That Watts has done his research is never in question. Drawing from an ungodly amount of material from the 1950s to the present, Watts' portrait of Hefner is likely as complete a depiction of the publisher as we'll get. Granted substantial interview time with Hefner in which he clearly discussed far more than which women Hefner has nailed over the years - the author is likely more dedicated than others would be in his place - Watts does a solid job of offering a nuanced view of Hefner as both a person and businessman. Though Watts' depiction is largely sympathetic, it's not fawning and Hefner's flaws do not go unmentioned. Watts never resorts to tabloid journalism; those interested in a tell-all sex fest should look elsewhere. Hefner's single-minded focus - some would say obsession - on all major aspects of the magazine is discussed in depth, as are the various triumphs and tragedies that punctuate the Playboy story. Though Hefner obviously the book's focus, it also serves as a nice primer for anyone interested in the magazine's history (and not just the pictures).

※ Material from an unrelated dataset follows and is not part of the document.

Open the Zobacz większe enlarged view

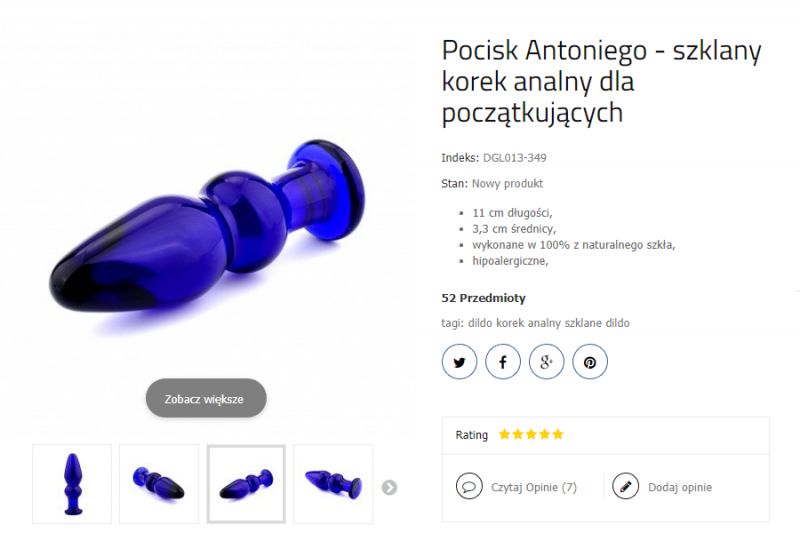(206, 398)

All of which makes Mr. Playboy all the more frustrating. Despite Watts' intensive research and direct access to Hefner, the book is agonizingly redundant and tiresome to read. One of Watts' major assertions is that Playboy played an integral part in shaping the public's views on leisure, consumerism, wealth, and, of course, sex, especially in the post-World War II Eisenhower years. Watts argues that Hefner was adamant that Playboy would never be branded as a skin magazine or pervert's handbook, showing how from its earliest days the magazine included social commentary, fashion advice, fiction from leading writers of the day and critiques of music and film. Less convincingly, Watts depicts Hefner as a, to use his words, "philosopher king" whose frequently awkward and half-baked forays into philosophical discourse attempted to codify the Playboy philosophy.

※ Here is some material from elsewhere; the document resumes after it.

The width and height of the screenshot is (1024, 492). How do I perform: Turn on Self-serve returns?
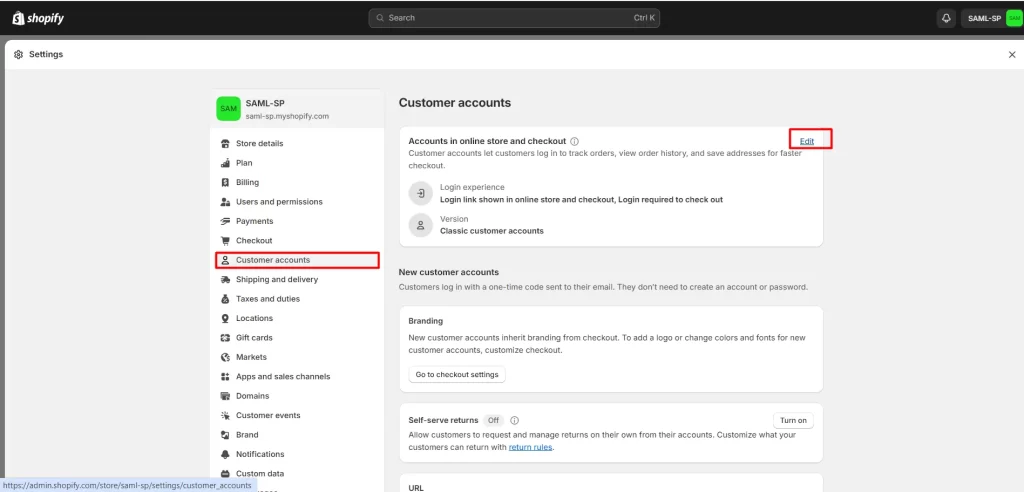(793, 421)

Though Watts shows how Hefner played a pivotal role in endorsing a lifestyle of pleasure and, in a term the author uses far too often, "material abundance," this conclusion is reiterated constantly and turns the biography into a bloated tome that fails to maintain the reader's attention. Watts exerts a lot of effort and numerous pages - Going Green was apparently never an option - doing nothing more than restating this thesis. The book quickly suffocates under the weight of this oft-repeated conclusion, with a grotesque number of incredibly similar quotes utilized to the point of the reader's annoyance. Watts is about as subtle as a hammer upside the head; either he doesn't trust the reader to get the point unless it's repeated ad nauseam or he needed to add bulk to the biography. Either way too often the book reads like minor variations on the same theme, an interminable and seemingly endless regurgitation of a conclusion that is made painfully obvious. Watts also tends to view too many of Hefner's actions and decisions in light of the editor's broader cultural and social ambitions, an approach that sometimes isn't entirely believable; sometimes a photograph of a naked woman is just a photograph of a naked woman and not a harbinger of evolving cultural attitudes or a celebration of a consumerist lifestyle.

Mr. Playboy: Hugh Hefner and the American Dream is simply too deliberate and mechanical, with no textures, quirks or humor to offset its laborious approach to Hefner's life and legacy. Regardless of one's personal opinion of the Playboy founder, it's undeniable that Hefner had a visible role in this country's attitudes toward a variety of social and cultural issues. It's a pity that his life story too often takes a back seat to Watts' insistence to make his point.